| Tasks for this exercise |
**A)** Decide whether each statement below agrees with the passage on electronic waste in Tanzania. Answer yes or no for each, and quote the words from the passage that settle it. (i) Waste produced by humans has reached the bottom of the sea. (ii) Electronics are seen as markers of progress. (iii) Discarded electronics mostly end up in wealthy countries.
**B)** According to the passage on electronic waste in Tanzania, what share of the e-waste produced in 2019 is estimated to have been exported to developing countries for second-hand use?
**C)** Continue the passage on electronic waste in Tanzania, starting after its last sentence.

| Passage for review |
####
Re-Valuing, Appropriating, and Valorising Electronic Waste in Tanzania
[Abstract] Even in a globalized economy, it can be revealing to take a close look at the specific way in which people deal with discarded objects. An ethnographic account of scrap dealers, e-waste workshops and the social role of tea kitchens in Dar es Salaam, Tanzania highlights how informal labour relations contain important insights for a potentially more sustainable future.
The planet has entered a period where traces left by humans can be witnessed almost everywhere. Waste is one of the most distinctive marks left by human activities on earth. Waste produced by humans can be found even in the most remote areas – at the bottom of the sea, in arctic regions or deep in tropical forests. Economies and daily lives are connected to waste – its production, sorting, reusing, and recycling, or removal from sight.1
The number and variety of electronic devices in circulation today is as commonplace as it is daunting, with households, workplaces and daily lives dependent on electronic devices. Plug-in toasters and kettles are used to prepare breakfast; offices are organised around computers and printers; cars run on batteries, and meetings are held via conference calls, emails, or short message services. Electronics are viewed as markers of progress, symbolizing human control over time, distance and space. More importantly, they have become an essential part of ourselves, perhaps to the extent that they can be considered as cyborg prostheses.2
However, these electronics have limited lifespans, and with them, streams of waste are emerging that affect the planet and regions of the world in uneven ways.3 In 2020, 55.5 million Mt of e-waste were produced globally, an increase of 1.9 million Mt from 52.6 million Mt in 2019. This number is expected to reach 74.7 million Mt by 2030.4
New electronic technologies and products are constantly being introduced to the market, and people, especially in wealthy countries, are encouraged by unique and better models and marketing strategies to keep switching to new devices and discarding older ones. Consumption is intertwined with the need to constantly acquire new products and increased rates of waste production.5 Consumption has also been accelerated by the availability of a wide variety of goods in the market, to the extent that even moral values, like repairing and taking care of things, are at the margins of consumer considerations.6 These factors have increased consumers’ excitement for acquiring newer gadgets, alienating them from the very products they buy and creating personal ‹ inner impoverishment › or inner hunger.7
As more electronics are bought and discarded, they have to go away, BUT not into ‹ our › backyards.8 They must end up somewhere, in the ‹ wastelands ›9 or the domiciles of ‹ wasted lives ›10. In many cases, these places are in the least developed countries. While electronic devices might hold no or low value in the Western world, they emerge in remarkable ways and enter new assemblages of relations in the Global South.
In 2019, the world produced 53.6 million metric tonnes (Mt) of e-waste, a 21 % increase in five years. Seven to 20 % of the amount produced in 2019 is estimated to have been exported for second-hand use to developing countries where demand for technologies is higher but purchasing power of the majority is lower in relation to prices of new products.
####
(Pixel coordinate grounding data)
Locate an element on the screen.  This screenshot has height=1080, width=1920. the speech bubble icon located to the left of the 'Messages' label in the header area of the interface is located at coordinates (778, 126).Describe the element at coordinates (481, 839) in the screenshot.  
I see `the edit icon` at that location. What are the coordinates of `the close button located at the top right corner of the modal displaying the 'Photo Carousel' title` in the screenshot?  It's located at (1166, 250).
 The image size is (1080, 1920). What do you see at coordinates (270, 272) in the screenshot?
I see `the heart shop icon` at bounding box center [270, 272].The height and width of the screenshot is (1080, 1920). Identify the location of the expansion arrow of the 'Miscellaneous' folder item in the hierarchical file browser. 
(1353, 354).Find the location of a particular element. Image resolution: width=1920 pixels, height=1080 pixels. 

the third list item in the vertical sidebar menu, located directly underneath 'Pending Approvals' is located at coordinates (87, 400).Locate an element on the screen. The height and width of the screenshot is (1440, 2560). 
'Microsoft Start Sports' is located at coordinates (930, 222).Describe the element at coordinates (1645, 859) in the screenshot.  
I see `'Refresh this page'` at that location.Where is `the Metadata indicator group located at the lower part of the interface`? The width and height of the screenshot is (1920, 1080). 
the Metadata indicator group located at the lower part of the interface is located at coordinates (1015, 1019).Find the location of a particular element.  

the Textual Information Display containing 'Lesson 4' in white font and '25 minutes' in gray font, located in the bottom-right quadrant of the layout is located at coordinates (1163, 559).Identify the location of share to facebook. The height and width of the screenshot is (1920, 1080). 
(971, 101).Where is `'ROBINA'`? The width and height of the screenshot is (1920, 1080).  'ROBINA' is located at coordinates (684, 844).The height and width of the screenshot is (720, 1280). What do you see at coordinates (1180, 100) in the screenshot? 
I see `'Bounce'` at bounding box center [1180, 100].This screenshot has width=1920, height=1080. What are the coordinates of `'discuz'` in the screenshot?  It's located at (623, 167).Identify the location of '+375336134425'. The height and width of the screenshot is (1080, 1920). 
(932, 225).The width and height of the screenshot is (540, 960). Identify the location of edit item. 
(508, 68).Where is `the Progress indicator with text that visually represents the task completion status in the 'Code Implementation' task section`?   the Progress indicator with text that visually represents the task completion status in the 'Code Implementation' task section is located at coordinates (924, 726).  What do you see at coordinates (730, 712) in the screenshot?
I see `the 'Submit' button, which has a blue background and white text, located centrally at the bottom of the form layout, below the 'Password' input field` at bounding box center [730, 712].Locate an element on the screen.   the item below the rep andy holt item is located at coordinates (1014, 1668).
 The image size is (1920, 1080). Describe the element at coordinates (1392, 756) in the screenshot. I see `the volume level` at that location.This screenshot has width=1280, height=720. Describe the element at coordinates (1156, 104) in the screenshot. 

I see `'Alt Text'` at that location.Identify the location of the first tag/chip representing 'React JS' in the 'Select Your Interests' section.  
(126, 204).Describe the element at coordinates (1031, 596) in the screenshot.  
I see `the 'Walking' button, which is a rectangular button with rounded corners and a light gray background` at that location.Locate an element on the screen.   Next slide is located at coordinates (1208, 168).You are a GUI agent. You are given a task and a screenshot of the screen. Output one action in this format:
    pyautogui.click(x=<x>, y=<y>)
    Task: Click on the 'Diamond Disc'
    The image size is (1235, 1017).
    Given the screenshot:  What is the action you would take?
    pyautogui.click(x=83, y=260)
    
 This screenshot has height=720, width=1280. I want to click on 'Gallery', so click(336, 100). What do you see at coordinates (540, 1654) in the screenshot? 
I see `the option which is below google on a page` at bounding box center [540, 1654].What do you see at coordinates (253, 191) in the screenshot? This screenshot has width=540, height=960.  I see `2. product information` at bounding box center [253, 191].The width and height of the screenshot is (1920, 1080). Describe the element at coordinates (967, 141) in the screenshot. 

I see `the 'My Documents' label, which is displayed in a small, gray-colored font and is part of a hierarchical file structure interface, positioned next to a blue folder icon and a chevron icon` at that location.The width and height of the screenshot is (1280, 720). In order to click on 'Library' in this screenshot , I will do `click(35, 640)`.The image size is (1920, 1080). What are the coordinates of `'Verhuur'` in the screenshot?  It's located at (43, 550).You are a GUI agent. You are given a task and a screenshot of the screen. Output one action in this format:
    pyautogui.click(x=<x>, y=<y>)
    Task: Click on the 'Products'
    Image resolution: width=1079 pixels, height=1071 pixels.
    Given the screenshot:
####
| Numbered answers |
**A)**
(i) Yes: "Waste produced by humans can be found even in the most remote areas – at the bottom of the sea, in arctic regions or deep in tropical forests."
(ii) Yes: "Electronics are viewed as markers of progress, symbolizing human control over time, distance and space."
(iii) No: "In many cases, these places are in the least developed countries."

**B)** Seven to 20 %.

**C)**
However, when e-waste arrives in the global south, « informal » recyclers ingeniously, creatively, and innovatively create new value assemblages. Although these informal value-recovering practices are zig-zag conglomerates, they surprisingly provide ‹ coherences, interfaces, and connections › of value-regenerating activities that help people address the challenges of daily life while feeding back into local and global value chains.11 Hence, e-waste becomes more than just ‹ waste › or ‹ disorder ›.12 Instead, e-waste enters and converges into news sociocultural and economic networks. Since these globalised streams of waste are unjust and oppressive, it is insightful to look closely at and study specific examples, as such local dealings may hold solutions to a global problem.
The workshop
In October 2018, seven months after starting my field research in Dar es Salaam, Tanzania, I was introduced to a workshop known as Mahakama Ya Friji. The name Mahakama Ya Friji reflects the activities at this place. Most of the informal e-waste recycling activities in Dar es Salaam are conducted on corners and in backyards around the city. I remember my first day at the workshop. From a distance, a building fully covered with corrugated iron sheeting was visible, with piles of scrap materials scattered around it, from which banging noises, loud voices and smoke emanated. Standing a few metres from the entrance to wait for my host George, a charcoal stove artisan and one of the workshop leaders, I saw men sitting on old car seats with pieces of rail between their feet and hammers in their hands. As they hammered away, I could attribute the sounds I had heard metres away while approaching the workshop.
Mahakama Ya Friji is a workplace, where ‹ e-waste is reshaped, one life ends, and a new life starts ›, as George once said. Mahakama Ya Friji is a transient place; materials are ingeniously revalued, repurposed, and reshaped. At the workshop, defunct things acquire new value and functions. The workshop is not a cast-off place; it is not a ‹ Gomorrah ›, as informal waste recycling places in African cities are portrayed by the international media.13 These places are not mere recipients of technology, sites of backwardness in techno-capitalism, or spaces out of place or wastelands. The usual narrative is that these places are separated from their cities, found on empty grounds and apocalyptic sites.
The workshop is also not, or not only, a place of toxic violence. One could view the workshop as a ‹ disposable › place, a place for disposable materials and bodies, showing the savage side of e-waste, the workshop as a place where labour is exerted and commodities produced. A study by Kyessi and Omar (2018) found around 85 workshops in the Kinondoni district, one of four districts that form the Dar es Salaam metropolitan area. Approximately 2,125 people work in these workshops.14 Mahakama ya friji is in the middle of Mwananyamala, a bustling low-income residential area in Kinondoni. At the workshop, there are around 20 scrap collectors – almost all young, in their late teenage years to their 20s – as well as 25 to 30 charcoal-stove crafters and three scrap dealers.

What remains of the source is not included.